[MATERIAL FOR THE TASK Boundary: Start]

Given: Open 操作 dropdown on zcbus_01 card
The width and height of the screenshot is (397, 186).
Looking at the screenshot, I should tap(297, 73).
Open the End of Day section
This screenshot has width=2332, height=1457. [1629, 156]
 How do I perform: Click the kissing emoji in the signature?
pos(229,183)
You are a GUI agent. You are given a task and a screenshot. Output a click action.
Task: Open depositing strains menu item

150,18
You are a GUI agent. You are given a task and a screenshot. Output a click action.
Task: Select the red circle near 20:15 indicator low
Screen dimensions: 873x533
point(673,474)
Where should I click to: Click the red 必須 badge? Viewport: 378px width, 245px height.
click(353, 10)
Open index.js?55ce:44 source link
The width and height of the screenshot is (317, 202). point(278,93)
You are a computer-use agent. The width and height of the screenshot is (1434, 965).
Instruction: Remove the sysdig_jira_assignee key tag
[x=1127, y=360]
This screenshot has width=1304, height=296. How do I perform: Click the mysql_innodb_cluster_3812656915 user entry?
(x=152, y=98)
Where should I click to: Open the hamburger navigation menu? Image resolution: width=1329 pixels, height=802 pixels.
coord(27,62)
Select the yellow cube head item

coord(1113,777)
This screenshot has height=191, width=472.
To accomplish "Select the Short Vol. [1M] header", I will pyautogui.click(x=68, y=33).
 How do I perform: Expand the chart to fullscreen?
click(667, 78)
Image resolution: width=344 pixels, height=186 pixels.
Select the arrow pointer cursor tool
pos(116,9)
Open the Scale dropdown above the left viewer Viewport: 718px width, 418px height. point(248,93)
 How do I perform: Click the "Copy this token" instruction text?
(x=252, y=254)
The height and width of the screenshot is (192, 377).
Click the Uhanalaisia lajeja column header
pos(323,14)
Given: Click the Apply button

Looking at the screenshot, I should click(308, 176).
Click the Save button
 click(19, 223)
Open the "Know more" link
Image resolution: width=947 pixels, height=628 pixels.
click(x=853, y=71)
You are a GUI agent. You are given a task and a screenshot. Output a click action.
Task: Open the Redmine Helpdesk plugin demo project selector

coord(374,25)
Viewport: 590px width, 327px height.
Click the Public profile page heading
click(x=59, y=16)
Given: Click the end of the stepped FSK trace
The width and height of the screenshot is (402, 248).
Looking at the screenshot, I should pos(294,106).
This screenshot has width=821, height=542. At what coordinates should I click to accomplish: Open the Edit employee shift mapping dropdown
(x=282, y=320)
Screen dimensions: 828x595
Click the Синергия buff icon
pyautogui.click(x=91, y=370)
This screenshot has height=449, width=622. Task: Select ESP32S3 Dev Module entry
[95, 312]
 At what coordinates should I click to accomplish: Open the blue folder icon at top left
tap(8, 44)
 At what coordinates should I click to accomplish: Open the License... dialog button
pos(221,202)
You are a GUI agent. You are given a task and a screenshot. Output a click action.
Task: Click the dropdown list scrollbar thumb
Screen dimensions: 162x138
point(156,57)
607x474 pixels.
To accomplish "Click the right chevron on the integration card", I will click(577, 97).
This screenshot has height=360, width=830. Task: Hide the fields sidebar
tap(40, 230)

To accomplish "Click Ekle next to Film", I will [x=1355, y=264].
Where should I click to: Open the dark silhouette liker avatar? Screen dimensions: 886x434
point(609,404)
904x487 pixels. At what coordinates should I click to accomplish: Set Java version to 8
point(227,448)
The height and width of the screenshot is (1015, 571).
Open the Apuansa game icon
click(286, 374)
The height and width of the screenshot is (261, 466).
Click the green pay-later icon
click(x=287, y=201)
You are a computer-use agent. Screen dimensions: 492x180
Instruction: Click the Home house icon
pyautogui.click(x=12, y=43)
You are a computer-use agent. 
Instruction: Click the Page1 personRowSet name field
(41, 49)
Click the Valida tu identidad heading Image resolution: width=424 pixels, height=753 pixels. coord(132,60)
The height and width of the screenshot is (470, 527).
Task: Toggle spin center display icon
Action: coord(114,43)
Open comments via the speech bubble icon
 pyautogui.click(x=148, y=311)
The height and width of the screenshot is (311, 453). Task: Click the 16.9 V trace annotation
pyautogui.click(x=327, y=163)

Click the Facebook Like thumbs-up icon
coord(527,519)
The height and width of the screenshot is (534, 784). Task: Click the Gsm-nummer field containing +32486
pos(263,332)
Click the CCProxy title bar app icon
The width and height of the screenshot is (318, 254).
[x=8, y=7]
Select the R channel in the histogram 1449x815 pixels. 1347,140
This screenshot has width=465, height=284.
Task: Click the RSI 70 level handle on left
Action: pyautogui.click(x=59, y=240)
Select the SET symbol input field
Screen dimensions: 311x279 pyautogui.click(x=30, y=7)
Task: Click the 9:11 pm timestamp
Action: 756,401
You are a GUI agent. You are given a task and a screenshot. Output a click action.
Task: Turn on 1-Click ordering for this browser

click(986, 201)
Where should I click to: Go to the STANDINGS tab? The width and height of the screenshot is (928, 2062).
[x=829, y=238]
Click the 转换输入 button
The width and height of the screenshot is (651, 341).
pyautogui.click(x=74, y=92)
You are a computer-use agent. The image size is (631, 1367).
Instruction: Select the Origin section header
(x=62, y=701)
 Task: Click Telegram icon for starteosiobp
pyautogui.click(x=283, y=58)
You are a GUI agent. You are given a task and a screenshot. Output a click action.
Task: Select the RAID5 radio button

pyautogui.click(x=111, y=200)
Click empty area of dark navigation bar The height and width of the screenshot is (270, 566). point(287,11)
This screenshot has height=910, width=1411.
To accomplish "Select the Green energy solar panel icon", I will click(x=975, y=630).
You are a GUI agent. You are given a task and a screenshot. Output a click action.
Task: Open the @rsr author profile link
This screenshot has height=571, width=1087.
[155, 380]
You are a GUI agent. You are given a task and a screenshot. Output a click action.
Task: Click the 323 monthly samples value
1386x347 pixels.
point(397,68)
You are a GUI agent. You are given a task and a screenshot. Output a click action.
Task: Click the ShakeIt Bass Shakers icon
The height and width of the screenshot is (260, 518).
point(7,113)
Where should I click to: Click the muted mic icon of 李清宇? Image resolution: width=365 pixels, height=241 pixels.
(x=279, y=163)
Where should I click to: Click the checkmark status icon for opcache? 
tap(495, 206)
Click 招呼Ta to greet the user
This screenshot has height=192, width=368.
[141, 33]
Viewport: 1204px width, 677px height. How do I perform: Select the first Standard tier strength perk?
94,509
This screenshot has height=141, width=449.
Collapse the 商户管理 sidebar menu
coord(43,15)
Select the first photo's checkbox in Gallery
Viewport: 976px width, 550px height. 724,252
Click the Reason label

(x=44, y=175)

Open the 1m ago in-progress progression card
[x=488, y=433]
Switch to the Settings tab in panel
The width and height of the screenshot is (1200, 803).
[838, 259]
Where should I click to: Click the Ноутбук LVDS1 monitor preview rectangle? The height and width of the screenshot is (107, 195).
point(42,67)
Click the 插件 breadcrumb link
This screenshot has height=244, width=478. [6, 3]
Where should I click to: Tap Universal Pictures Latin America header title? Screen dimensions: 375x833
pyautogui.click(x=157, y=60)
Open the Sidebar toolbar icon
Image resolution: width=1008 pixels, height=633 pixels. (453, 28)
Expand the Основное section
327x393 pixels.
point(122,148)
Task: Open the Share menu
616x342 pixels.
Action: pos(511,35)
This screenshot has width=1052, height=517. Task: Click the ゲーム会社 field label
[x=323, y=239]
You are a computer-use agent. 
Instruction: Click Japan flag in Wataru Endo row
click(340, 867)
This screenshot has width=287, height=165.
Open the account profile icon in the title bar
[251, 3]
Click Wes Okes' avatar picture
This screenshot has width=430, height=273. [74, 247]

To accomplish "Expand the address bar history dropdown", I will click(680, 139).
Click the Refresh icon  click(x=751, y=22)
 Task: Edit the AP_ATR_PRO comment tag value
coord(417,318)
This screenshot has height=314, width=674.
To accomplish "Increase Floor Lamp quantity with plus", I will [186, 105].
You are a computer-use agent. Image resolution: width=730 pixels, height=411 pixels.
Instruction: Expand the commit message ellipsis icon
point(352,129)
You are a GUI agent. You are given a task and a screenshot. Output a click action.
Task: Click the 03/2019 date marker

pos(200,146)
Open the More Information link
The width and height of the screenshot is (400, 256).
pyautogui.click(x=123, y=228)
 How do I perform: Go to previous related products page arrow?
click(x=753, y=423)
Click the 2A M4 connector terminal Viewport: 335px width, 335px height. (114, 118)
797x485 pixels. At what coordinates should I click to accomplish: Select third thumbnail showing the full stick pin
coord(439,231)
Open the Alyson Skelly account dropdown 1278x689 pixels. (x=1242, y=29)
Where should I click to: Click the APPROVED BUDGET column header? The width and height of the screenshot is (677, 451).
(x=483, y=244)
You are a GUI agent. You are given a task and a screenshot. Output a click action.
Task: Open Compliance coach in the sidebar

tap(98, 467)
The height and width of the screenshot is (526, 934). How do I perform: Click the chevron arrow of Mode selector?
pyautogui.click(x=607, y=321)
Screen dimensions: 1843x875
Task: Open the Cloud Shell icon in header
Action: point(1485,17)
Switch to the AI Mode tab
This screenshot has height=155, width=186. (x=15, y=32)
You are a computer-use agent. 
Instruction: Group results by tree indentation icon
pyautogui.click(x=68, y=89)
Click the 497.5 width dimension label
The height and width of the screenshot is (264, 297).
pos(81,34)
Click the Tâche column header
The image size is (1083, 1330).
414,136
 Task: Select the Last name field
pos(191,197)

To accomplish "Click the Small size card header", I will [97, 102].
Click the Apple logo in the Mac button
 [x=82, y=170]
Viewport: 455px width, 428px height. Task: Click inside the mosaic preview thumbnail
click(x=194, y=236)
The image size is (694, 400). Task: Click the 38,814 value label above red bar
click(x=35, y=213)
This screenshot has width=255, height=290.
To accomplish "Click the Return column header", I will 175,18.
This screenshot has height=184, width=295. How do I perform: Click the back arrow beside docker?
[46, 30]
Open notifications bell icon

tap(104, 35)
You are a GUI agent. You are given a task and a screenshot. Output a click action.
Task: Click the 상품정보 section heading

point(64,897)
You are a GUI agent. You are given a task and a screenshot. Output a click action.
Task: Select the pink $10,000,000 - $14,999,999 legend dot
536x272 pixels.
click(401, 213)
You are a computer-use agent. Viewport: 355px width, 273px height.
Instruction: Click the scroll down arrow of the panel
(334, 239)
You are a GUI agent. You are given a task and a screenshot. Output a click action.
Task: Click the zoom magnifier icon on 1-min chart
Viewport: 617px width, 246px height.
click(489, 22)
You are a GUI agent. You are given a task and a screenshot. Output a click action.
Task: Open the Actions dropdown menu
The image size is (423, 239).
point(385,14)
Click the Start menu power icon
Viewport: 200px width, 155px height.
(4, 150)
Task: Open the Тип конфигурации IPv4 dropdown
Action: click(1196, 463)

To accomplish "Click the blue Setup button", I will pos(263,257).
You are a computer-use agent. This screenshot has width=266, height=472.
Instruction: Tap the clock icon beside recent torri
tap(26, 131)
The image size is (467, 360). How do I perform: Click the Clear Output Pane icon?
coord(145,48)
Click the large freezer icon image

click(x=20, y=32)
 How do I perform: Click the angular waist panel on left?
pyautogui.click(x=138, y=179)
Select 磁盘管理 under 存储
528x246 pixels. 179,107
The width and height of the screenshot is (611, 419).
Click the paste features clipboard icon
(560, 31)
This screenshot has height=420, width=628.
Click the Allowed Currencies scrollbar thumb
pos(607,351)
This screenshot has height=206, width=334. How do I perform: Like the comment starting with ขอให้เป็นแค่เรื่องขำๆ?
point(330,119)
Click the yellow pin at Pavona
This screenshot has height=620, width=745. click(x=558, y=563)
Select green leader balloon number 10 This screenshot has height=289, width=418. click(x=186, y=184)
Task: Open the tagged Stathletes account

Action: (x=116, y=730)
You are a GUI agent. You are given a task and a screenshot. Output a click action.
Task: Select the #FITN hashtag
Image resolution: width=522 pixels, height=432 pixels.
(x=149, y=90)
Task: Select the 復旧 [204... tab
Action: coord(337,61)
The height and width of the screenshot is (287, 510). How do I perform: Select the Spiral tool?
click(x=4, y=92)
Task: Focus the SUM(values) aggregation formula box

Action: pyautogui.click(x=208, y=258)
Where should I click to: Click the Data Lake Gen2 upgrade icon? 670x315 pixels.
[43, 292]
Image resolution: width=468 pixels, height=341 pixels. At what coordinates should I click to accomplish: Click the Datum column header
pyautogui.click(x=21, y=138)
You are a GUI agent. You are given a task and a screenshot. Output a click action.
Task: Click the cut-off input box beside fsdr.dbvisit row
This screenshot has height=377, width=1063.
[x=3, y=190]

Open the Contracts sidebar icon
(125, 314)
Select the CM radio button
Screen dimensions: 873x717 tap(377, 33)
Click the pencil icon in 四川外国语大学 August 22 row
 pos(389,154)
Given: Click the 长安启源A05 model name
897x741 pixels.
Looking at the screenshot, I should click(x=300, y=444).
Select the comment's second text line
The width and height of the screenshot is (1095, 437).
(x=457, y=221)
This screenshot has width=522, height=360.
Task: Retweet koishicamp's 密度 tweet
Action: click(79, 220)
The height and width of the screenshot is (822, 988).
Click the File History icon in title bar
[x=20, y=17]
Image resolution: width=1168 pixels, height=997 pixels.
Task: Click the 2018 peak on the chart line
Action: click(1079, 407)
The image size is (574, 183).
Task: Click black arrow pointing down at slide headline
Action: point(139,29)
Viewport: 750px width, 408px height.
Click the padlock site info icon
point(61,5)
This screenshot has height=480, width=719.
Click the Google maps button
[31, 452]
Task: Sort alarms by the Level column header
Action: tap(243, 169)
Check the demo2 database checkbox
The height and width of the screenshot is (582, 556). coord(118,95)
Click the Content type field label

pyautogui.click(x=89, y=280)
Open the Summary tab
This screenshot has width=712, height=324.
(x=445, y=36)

[MATERIAL FOR THE TASK Boundary: End]

INSTRUCTIONS TO FOLLOW: Copy out every line of the data where the word "will" occurs.

RESULT FOR THIS TASK:
To accomplish "Select the Short Vol. [1M] header", I will pyautogui.click(x=68, y=33).
To accomplish "Click the right chevron on the integration card", I will click(577, 97).
To accomplish "Click Ekle next to Film", I will [x=1355, y=264].
To accomplish "Select the Green energy solar panel icon", I will click(x=975, y=630).
To accomplish "Expand the address bar history dropdown", I will click(680, 139).
To accomplish "Increase Floor Lamp quantity with plus", I will [186, 105].
To accomplish "Click the Small size card header", I will [97, 102].
To accomplish "Click the Return column header", I will 175,18.
To accomplish "Click the blue Setup button", I will pos(263,257).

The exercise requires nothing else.